How I Make Technical Content Meaningful

Here's how I teach experts and technical people to share their work in a way that's meaningful for non-experts.

Through my education company Storytelling NYC, I spent more than ten years leading writing and storytelling workshops for technical teams: software engineers at Xaxis and Smartling, financial analysts at Bank of America, HR people at Boeing, healthcare people at Merck and Kaiser Permanente, and neuroscientists at the NeuroLeadership Institute.

Sometimes they'd want me to teach them how to be spellbinding in the room, and I'd teach the principles of suspense, curiosity, and narrative transportation.

But more often it was technical people who needed help taking their jargony data and making it comprehensible to others in the organization or customers.

Psychologists call it the curse of knowledge: when you have technical expertise, it's hard to conceptualize what it's like to be a reader who doesn't know what you know.

So I taught technical people how to make their ideas make sense by giving meaning to numbers and technical information by spelling out the cause and effect.

Before

Sterile injectables: Baxter could potentially help fill gap from PFE plant

Written by a financial analyst

BAX has a roughly $1bn sterile injectable business with operating margins in the 20-25% range, well above corporate average. PFE and BAX sell many of the same injectables per their online product pages. Wednesday night Bloomberg reported that a Pfizer plant responsible for making a quarter of all sterile injectables used in US hospitals suffered heavy damage from a tornado in Rocky Mount, NC. The 1.4 million square foot facility produces over 400 million units annually. It’s not clear how much excess capacity BAX has in this business (BAX has not yet commented) but a 15% increase in this $1bn business would add 1 point to BAX’s revenue growth rate and would add roughly $0.05+ to BAX’s EPS. We maintain our Neutral rating on BAX as we see multiple expansion difficult this far before the renal spin.

After

Edited by Jay Dixit

Tornado Cripples Pfizer’s Injectables Production, Opening a Door for Baxter

A tropical tornado severely damaged a Pfizer manufacturing plant in Rocky Mount, North Carolina, disrupting production capacity at a facility that produces about 25% of all sterile injectables used in U.S. hospitals.

The plant, which previously produced over 400 million units per year, will no longer be able to fully meet hospital demand.
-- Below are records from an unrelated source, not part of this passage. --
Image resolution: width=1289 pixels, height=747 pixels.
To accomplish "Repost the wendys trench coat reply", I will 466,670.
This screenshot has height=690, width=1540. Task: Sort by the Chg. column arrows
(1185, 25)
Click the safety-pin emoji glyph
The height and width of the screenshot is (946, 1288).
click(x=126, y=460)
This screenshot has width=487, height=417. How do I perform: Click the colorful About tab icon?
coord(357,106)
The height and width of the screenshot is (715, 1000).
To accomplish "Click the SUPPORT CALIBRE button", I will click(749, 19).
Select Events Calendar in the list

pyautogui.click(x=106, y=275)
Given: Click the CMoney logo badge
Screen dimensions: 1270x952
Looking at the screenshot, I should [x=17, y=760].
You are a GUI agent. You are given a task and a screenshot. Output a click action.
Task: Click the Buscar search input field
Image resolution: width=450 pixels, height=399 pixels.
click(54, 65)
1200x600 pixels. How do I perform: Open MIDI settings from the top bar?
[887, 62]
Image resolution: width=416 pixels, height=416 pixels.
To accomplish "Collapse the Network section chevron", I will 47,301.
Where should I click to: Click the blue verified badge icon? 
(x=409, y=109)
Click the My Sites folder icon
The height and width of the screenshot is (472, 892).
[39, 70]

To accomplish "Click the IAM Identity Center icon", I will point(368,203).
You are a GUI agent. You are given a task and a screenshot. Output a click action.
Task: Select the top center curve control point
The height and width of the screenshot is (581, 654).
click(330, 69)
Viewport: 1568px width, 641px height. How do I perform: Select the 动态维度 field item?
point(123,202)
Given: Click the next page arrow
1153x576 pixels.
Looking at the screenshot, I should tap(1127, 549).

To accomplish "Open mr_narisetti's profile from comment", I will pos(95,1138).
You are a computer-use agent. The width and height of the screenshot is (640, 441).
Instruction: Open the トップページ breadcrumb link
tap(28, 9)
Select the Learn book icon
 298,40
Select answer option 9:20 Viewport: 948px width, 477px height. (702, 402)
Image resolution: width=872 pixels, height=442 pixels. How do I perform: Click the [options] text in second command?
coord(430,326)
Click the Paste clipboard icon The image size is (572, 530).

This creates an immediate market opportunity for Baxter, a competitor with an overlapping product lineup.

With a $1 billion sterile injectables business, Baxter is well placed to capture Pfizer’s lost market share. Even a modest 15% increase would boost Baxter’s revenue growth by a full percentage point.

The complication is that Baxter’s renal care spinoff, expected by July 2024, may limit how aggressively it can move. Despite the market opportunity, we maintain our Neutral rating on BAX.

The principle I taught: Spell out cause and effect

In the “before,” 400 million units and $0.05 EPS float free of meaning.

I teach writers that they have to deliberately spell out the chain of cause and effect, using words like because, as a result, and which is why we decided to as a way to connect the dots for the reader.

WRONG — meaningless data points: 400 million units → 25% → $1 billion → 15% → Neutral rating

RIGHT — spelling out cause and effect: Tornado destroys Pfizer's factory → Pfizer can't manufacture injectables → hospitals have unmet demand → Baxter has an opportunity to capture lost market share → we maintain a Neutral rating

A story isn't a list

As E.M. Forster put it: “The king died and then the queen died” is a list. “The king died, and then the queen died of grief” is a story.

Numbers alone don't tell a story. Causality does.

This is the problem I see whenever experts — especially the most brilliant ones — attempt to write for a lay audience. The technical details mean nothing until you clarify what they mean and why they're important by spelling out the chain of cause and effect.

This principle — connect the dots, spell things out for the reader with as much specificity and concreteness as possible — applies as much to AI engineering as it does to neuroscience, financial analysis, and drug discovery.